# [off-topic] réseau multimedia complet

## 22decembre

Bonjour

Je pense que certains geeks d'entre vous ont déjà monté un réseau multimédia de qualité. Et donc je vous demande des conseils en off-topic.

Je voudrais acquérir bientôt un système multimédia complet : grand écran plat, console, système de son (baffles et grave...). Je m'y connais pas trop, donc je reste assez évasif. En gros et pour faire court, je veux un bon home-cinéma.

L'intérêt, c'est d'avoir un système qui fait tout : une image de bonne qualité à la TV, quelque soit l'origine (une chaîne TV, la console de jeu, les fichiers médias sur le serveur) et le son qui va bien (pour la musique, la tv, les jeux...).

Je demande donc des conseils qui peuvent être des conseils de matériels (marques, magasins à aller visiter), de méthodologie...

Merci d'avance.

----------

## jaypeche

Salut,

Que penses tu de XBMC + VDR (DVB-T/S/C) pour commencer..?

http://xbmc.org/natethomas/2012/03/24/xbmc-11-0-eden/

 Un topic récent :

https://forums.gentoo.org/viewtopic-t-916364.html

Hardware :

Carte DVB (Préférence PCI/PCIe) compatible LinuxTV : http://www.linuxtv.org/

Carte Graphique avec GPU décodant HDTV x264 (Nvidia série 8 ou+, ATI Radeon HD ou+)

RAID1 logiciel pour la bibliothèque Multimedia

Processeur Core2+ ou équivalent AMD...

Lecteur BlueRay, boitier, telecommande, manette usb, wifi... +++

Un exemple de boitier que j'ai pu tester (DH101) : http://www.techgadgets.in/images/thermaltake-dh-101-102.jpg

 :Idea:  Un screenshot aussi :

http://img11.hostingpics.net/thumbs/mini_326258screenshot001.png

----------

## El_Goretto

Perso, comme je suis un adepte du "fur et à mesure", j'en suis à l'étape "ampli" pour pouvoir dégager ma vieille chaine hifi de 15ans d'âge tout en gardant ses haut-parleurs.

Pour l'instant, j'ai repéré des modèles 5.1 aux alentours de 280€ chez pioneer, surtout les modèles "peu épais" qui consomment vachement moins que les "gros" (mais qui sont plus puissant, et avec des entrées analogiques en plus qui ne m'intéressent pas). J'ai pas encore fait le tour de toutes les autres marques, ni vu de tests d'audiophiles. Il me reste à faire le tour des webmarchands pour voir les fourchettes de prix et promos éventuelles.

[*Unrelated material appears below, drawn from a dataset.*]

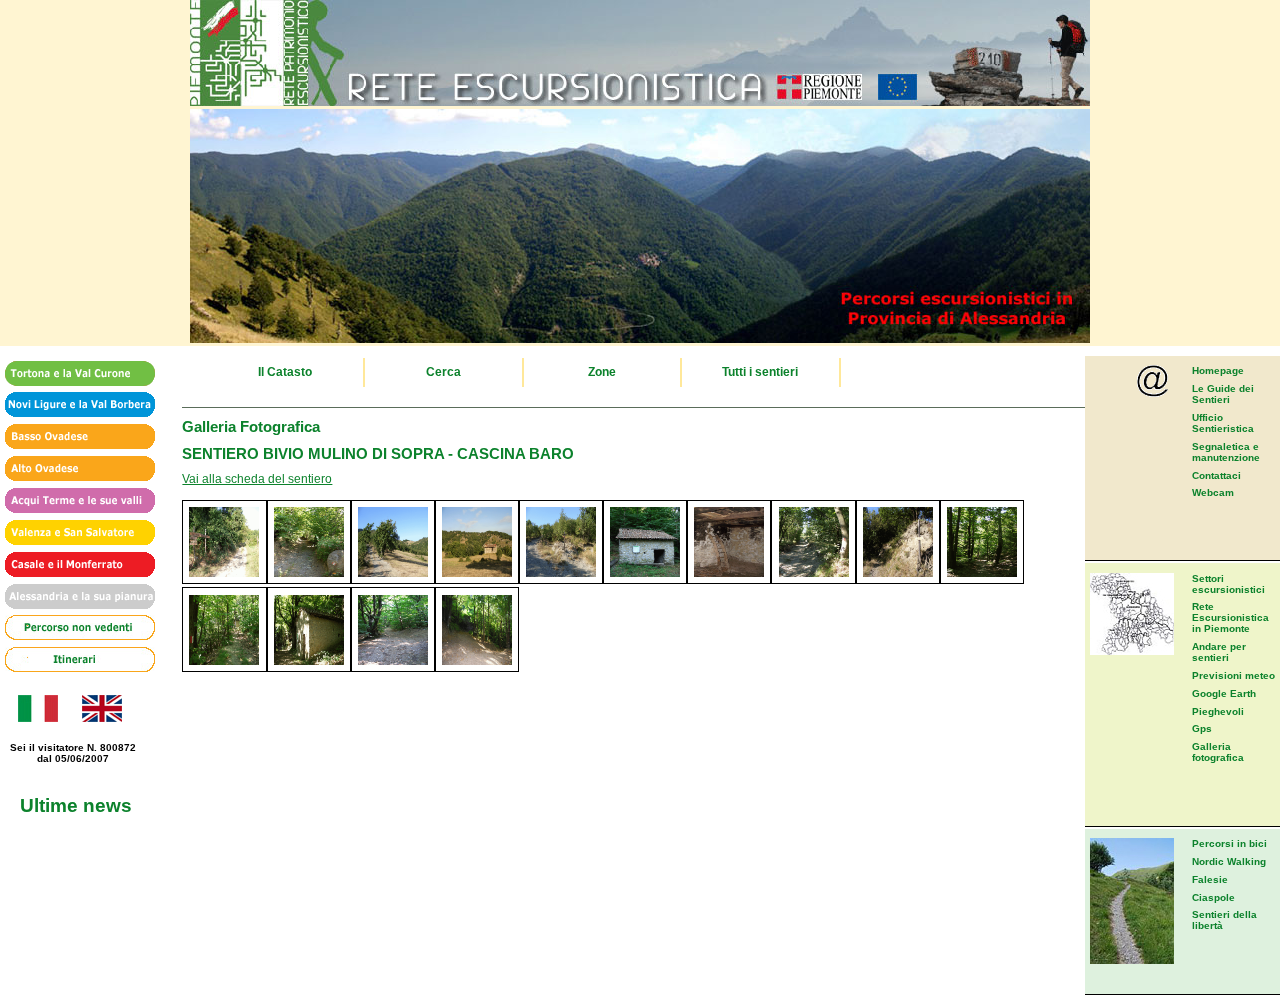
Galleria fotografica (1218, 752)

Ma TV date de 2 ans, je suis tombé sur une bonne affaire (promo sur un modèle avec une ancienne techno sans impact sur la qualité  d'image)... donc pas très intéressant à développer ici.

Le HTPC, je pourrais développer plus au besoin, il s'agit d'une config "low profile" avec boîtier Silverstone (pas cher, qui a de la gueule tout en restant discret), un corei3 T (donc basse conso), avec un petit SSD pour l'OS, un disque iSCSI sur le NAS pour stocker les jeux et une carte low-profile AMD HD6670 (j'en ai bavé pour en trouver) pour jouer correctement. Notez que je n'ai pas cette machine sous linux, donc... je ne m'en vante pas trop  :Smile:  Mais je fonctionne aussi avec xbmc, très bon soft.

SURTOUT NE PAS ACHETER DE CARTE SON CREATIVE (prix = vol, support = néant + foutage de gueule de dimension cosmique). Je sais, on le répète tout le temps, mais des fois, yen a qui passent encore à travers.

De tout façon, la carte son on s'en cogne puisque la sortie et la puce audio sont dans la CG pour l'HDMI (sauf pour les vieilles nvidia, je ne sais pas ce qu'il en est aujourd'hui).

Le NAS, pareil, un occaz' en or, une promo sur un modèle netgear classique à base d'atom (le ultra 2) à 165€ (sans FdP)... un truc de fou. Il faut tout ce que ses confrères à 450€ font (CIFS/AFS/NFS,iSCSI,DLNA/uPnP, backup super pratique sur HDD USB externe via un bouton en façade, etc), avec une IHM moins jolie mais tout aussi fonctionnelle. Bref, un HTPC dans le salon (qu'on éteint) et un NAS 24/24 qui stocke la mediathèque et peut servir pour les téléchargements, et ça roule. L'intérêt étant que du coup les gens équipés de tablettes peuvent aussi regarder une video depuis leur lit. Pas moi personnellement, mais j'en connais  :Smile: 

Pour le reste (côté audio/enceintes), je ne me suis pas renseigné.

Pour les achats, j'ai tout fait online, et pour la sélection des produits hifi, souvent je me suis aidé du site http://www.lesnumeriques.com/ Il sont super pertinents, comme lorsqu'ils démontrent par A+B qu'un câble HDMI ) 7€ donne le même résultat qu'un câble plaqué or à 50€...  :Smile:  C'est à eux que je dois ma TV et mon écran d'ordi actuel  :Smile:  Pareil pour le lecteur mp3 nomade.

----------

## 22decembre

merci pour ce début de réponse...

Avec XBMC, j'ai un serveur media, c'est ça ? On peut recevoir les chaines télé avec ça ? (j'ai une vieille carte d'acquisition tv, peut-être que je pourrais l'utiliser…).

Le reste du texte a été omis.